Most likely you’re somewhere in the middle. That is, you have apparently gone into the red only recently and may have reason to see some financial light at the end of this tunnel. If so, in addition to answering your question about the scoring effects of paying all cards except one each month, let’s also take a look at a couple of similar tactics that are often proposed in situations like yours.
Paying all cards but one
To get a feel for what this and other such plans are likely to do to your credit score, it will first be helpful to understand how a scoring formula considers past-due accounts. There are essentially three pieces to this puzzle of how delinquent accounts occurring both in the past and present are evaluated:
- Recency – How recently did a late payment occur?
- Severity – How many payments are/were past due on an account?
- Frequency – How many accounts have a history of late payments?
Of these groups of factors, recency carries most of the scoring influence by far, with severity and frequency also considered to a lesser extent. Using these three ways of looking at past-due information, let’s see what your proposed plan is likely to do to your credit score. Warning: It’s not going to be pretty.
Depending on your current score, expect up to a 100-point or more drop as soon as the first late payment appears on your credit report. And it gets worse from there, as the seriousness of the delinquency grows from 30 to 60 to 90 days late until the entire debt is eventually “charged-off” as a loss following about six months without payment.
During those six months of nonpayment, expect to see the following:
- Recency – By remaining perpetually late, the unpaid card will continue to be seen in the worst possible light within this most-influential aspect of the score.
- Severity – While not incurring much damage initially as merely a 30-day late, each passing month without payment raises the severity level of the delinquency.
- Frequency – Considering the harmful impacts in terms of recency and severity, perhaps find some consolation in having only one account, versus many, being reported negatively.
But that’s not all the damage in store when you let even just one account go unpaid. Should the debt be written off as a loss and reported to the credit bureaus as a charge-off, expect one or two more pieces of bad scoring news to follow:
- Collection – After being charged off, a bad debt is often assigned to a collection agency, creating an additional derogatory item – a collection account – on your credit report that can further depress your score.

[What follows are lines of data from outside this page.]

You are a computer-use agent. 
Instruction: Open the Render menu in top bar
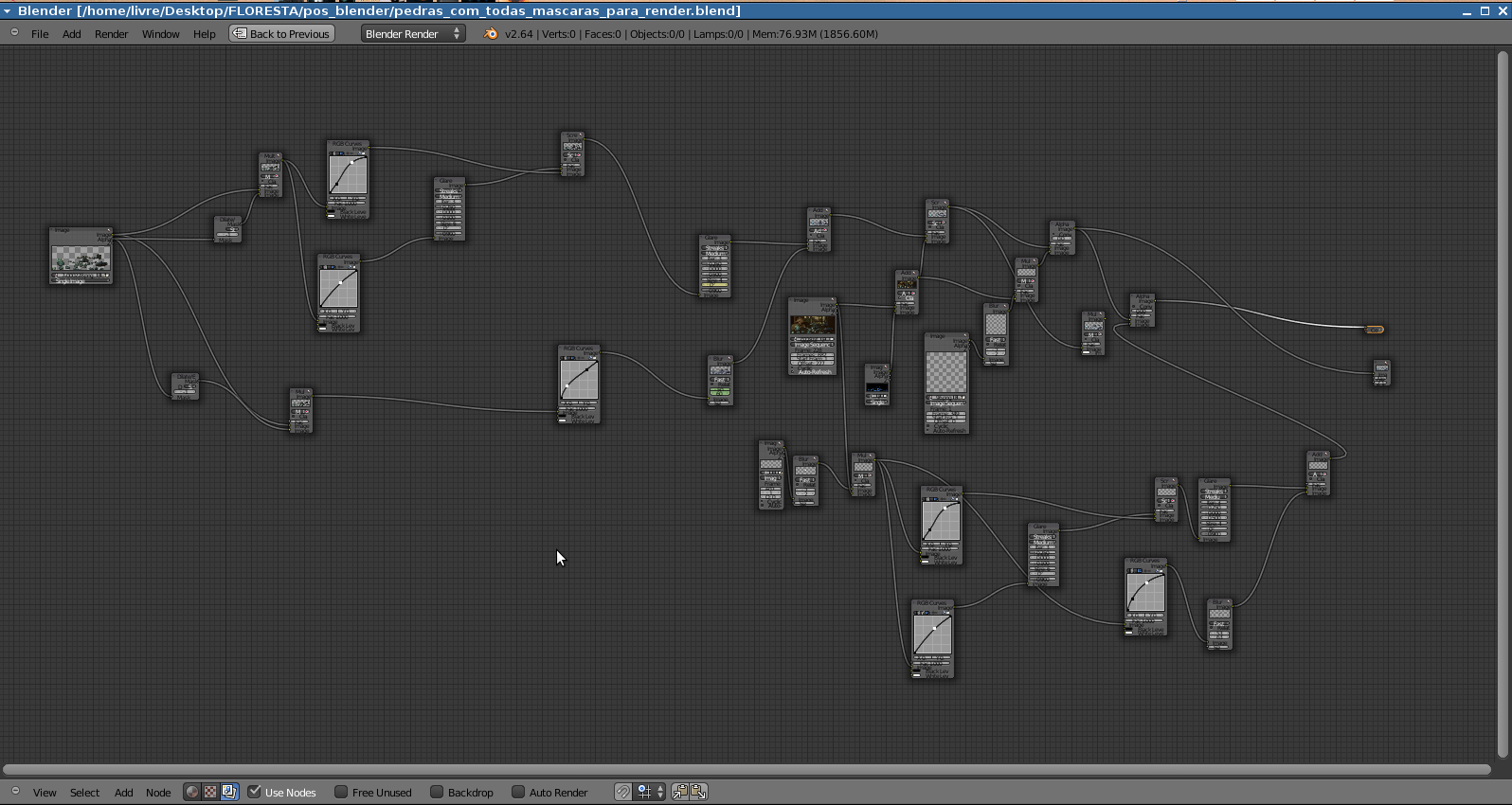click(111, 34)
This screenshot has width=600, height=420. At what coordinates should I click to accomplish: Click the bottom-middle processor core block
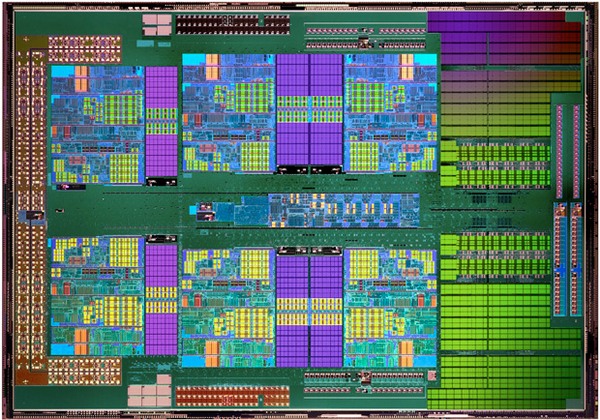click(226, 297)
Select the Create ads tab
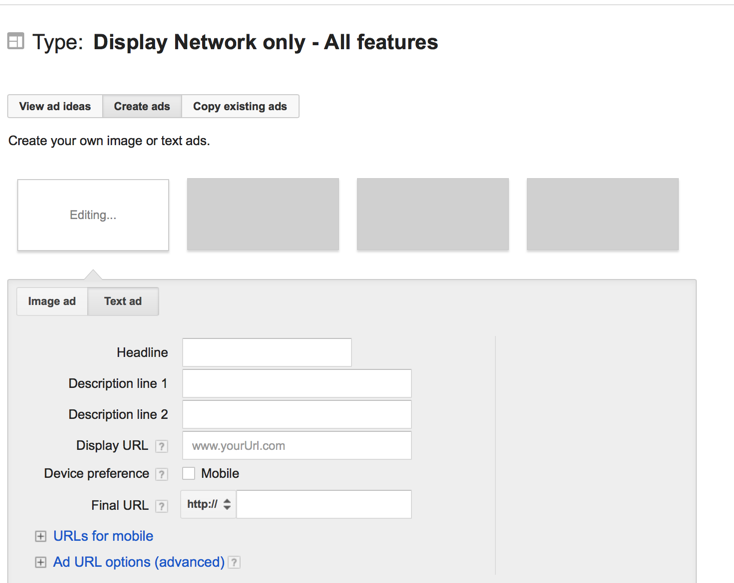 tap(142, 106)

- Judgment – If the collection continues to go unpaid and you are successfully sued for payment, either by the original creditor or collection agency, a court judgment will be added to your county public record files and included in your credit report and credit score.
‘Revolving door’ or ‘shorting’ each account
If what we’ve discussed so far paints a bleak scoring picture, I’m afraid it doesn’t get any better when considering a couple of the other similar “solutions” suggested from time to time:
- Revolving door – missing a full payment on a different account each month while paying the others.
- Shorting all cards – paying less than the minimum payment, but something, on each account every month.
As you might imagine, the outcomes of these scenarios are no better than what you’ve suggested, since each includes at least one account currently delinquent at any given time. This alone ensures that the calculations measuring recency will be working overtime against you. As for the other factors, severity and frequency:
- Rotating the accounts being skipped each month or shorting each card can, at best, delay the deepening severity by a few months, as the negative effect from severity is more slowly spread among multiple cards.
- Incurring late payments on more than one card means fewer points from the calculations that measure the frequency of delinquent accounts on the credit report.
To summarize, all of these situations have a worst-case scoring scenario in common – a current or very recently occurring delinquency. At best, these kinds of alternatives can offer some trade-offs within some of the lesser factors – severity, frequency and others – but with no substantial scoring benefits. If there’s a moral to this story, it’s that there is simply no way around the need for minimum monthly payments on each account with a balance. No exceptions.